Data for analysis>
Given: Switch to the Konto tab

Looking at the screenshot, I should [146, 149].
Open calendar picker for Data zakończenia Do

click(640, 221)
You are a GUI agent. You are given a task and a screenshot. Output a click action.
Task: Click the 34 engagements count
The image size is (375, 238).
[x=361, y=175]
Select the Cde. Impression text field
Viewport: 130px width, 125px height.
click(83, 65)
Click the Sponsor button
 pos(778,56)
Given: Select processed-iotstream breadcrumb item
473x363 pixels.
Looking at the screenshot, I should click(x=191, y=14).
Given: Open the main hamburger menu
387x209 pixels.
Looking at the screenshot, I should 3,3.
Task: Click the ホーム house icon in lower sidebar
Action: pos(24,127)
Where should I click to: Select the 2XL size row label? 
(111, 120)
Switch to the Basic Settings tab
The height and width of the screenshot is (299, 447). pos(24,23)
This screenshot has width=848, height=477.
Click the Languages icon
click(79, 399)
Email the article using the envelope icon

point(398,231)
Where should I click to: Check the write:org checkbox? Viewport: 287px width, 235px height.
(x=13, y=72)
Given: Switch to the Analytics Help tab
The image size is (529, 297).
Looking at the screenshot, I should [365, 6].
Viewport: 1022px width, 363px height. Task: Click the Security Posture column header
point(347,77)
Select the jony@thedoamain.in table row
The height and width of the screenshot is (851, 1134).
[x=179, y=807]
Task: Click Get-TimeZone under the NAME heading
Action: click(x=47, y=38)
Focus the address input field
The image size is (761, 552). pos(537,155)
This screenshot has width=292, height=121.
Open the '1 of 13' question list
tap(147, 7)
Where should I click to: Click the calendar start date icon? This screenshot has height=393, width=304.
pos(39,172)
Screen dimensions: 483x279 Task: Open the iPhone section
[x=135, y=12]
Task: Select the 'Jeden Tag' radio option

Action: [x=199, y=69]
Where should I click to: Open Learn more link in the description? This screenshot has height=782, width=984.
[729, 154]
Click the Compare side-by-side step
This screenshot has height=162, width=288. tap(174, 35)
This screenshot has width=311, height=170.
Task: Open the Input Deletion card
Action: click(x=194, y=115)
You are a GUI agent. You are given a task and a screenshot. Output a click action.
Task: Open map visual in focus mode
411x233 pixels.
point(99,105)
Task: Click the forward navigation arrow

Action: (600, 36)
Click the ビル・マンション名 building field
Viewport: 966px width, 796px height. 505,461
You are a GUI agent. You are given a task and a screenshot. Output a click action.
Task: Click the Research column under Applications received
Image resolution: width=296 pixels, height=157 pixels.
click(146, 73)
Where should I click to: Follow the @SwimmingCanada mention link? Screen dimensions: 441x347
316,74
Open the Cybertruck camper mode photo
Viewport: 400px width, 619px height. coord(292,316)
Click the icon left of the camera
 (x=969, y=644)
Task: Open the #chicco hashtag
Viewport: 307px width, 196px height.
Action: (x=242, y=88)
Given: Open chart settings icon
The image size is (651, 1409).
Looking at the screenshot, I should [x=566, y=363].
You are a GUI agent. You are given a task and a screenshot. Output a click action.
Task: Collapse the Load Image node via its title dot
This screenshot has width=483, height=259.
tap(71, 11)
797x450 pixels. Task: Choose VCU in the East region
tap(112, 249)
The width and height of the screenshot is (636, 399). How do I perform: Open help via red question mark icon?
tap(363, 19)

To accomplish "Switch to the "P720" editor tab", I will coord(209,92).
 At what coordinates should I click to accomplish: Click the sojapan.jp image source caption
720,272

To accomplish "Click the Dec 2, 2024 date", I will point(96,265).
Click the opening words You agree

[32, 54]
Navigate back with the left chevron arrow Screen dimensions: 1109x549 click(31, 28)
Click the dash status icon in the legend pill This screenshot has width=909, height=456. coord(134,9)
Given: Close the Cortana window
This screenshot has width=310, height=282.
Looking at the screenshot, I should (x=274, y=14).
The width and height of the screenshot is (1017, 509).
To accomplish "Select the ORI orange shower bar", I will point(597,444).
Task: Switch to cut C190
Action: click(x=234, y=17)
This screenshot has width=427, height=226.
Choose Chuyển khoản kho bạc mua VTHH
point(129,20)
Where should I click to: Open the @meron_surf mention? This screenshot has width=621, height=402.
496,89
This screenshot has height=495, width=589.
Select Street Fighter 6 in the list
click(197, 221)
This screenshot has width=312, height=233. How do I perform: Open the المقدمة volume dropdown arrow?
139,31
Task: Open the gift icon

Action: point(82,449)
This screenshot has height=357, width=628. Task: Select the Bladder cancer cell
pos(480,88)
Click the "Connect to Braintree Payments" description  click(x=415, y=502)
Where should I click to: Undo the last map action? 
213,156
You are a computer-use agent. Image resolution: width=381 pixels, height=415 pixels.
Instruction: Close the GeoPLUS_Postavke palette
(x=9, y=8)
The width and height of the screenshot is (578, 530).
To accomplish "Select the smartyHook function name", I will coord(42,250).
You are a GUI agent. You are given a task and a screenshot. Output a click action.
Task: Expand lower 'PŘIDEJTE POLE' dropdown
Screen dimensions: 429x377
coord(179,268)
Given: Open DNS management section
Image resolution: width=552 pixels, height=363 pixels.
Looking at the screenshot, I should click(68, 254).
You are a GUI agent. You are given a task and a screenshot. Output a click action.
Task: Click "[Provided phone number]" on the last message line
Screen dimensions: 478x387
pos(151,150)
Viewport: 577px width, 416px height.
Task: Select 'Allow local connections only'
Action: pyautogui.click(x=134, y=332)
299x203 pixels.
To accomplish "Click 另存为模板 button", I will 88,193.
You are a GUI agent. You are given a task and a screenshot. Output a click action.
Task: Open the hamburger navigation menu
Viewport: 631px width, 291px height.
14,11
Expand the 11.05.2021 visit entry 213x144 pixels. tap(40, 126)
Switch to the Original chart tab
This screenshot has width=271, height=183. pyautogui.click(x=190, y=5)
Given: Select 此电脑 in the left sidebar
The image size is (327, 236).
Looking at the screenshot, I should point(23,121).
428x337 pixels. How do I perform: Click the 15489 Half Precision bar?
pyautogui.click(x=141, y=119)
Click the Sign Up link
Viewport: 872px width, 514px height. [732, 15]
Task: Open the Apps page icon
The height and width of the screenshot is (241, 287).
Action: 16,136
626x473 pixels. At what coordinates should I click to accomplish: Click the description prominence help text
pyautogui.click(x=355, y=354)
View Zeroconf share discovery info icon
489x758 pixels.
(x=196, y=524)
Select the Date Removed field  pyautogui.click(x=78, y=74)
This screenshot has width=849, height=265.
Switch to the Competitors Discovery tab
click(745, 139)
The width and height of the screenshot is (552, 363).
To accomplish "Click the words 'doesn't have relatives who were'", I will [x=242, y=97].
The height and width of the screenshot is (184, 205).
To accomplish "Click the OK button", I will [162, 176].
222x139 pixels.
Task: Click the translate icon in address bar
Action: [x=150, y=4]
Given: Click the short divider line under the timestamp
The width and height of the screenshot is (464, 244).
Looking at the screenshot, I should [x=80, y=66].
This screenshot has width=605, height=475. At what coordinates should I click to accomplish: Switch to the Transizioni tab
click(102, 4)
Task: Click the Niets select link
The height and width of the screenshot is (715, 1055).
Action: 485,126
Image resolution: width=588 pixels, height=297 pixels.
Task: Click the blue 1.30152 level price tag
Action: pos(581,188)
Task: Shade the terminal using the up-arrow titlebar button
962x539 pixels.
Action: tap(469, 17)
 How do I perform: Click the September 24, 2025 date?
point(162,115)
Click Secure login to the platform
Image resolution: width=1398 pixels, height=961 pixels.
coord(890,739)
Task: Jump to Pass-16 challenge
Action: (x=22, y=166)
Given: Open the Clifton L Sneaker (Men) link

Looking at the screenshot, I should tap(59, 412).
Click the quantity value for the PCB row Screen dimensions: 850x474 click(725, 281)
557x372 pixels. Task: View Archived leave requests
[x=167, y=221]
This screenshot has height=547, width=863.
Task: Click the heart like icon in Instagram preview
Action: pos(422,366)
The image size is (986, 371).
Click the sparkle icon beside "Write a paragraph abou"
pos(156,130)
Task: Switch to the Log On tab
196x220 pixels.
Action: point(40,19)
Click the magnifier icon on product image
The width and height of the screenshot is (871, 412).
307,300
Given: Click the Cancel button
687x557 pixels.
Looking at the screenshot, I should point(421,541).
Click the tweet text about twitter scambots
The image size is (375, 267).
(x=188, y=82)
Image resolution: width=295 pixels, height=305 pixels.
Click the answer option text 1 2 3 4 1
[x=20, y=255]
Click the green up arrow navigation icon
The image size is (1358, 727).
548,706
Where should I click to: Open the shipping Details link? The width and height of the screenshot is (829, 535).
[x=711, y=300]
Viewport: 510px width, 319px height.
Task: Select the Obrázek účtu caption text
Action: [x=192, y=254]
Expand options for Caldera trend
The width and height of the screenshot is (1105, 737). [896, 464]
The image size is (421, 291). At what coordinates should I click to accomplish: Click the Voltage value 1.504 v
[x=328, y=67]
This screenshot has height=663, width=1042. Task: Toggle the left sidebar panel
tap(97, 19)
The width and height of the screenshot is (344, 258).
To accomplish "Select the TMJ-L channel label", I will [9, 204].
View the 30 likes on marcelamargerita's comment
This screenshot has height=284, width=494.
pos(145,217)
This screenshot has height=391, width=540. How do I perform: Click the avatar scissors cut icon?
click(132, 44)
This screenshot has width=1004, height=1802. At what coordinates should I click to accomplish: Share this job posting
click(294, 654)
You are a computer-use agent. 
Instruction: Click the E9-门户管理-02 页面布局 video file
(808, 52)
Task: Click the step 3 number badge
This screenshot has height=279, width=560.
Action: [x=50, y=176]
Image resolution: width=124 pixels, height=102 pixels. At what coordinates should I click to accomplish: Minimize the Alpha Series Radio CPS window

Task to carry out>
Of the entries listed above, reproduce only the lines starting at the line containing "196x220 pixels." and ending at the line containing "Image resolution: width=295". Include both, exactly as they stand.

Solution for this task>
196x220 pixels.
Action: point(40,19)
Click the magnifier icon on product image
The width and height of the screenshot is (871, 412).
307,300
Given: Click the Cancel button
687x557 pixels.
Looking at the screenshot, I should point(421,541).
Click the tweet text about twitter scambots
The image size is (375, 267).
(x=188, y=82)
Image resolution: width=295 pixels, height=305 pixels.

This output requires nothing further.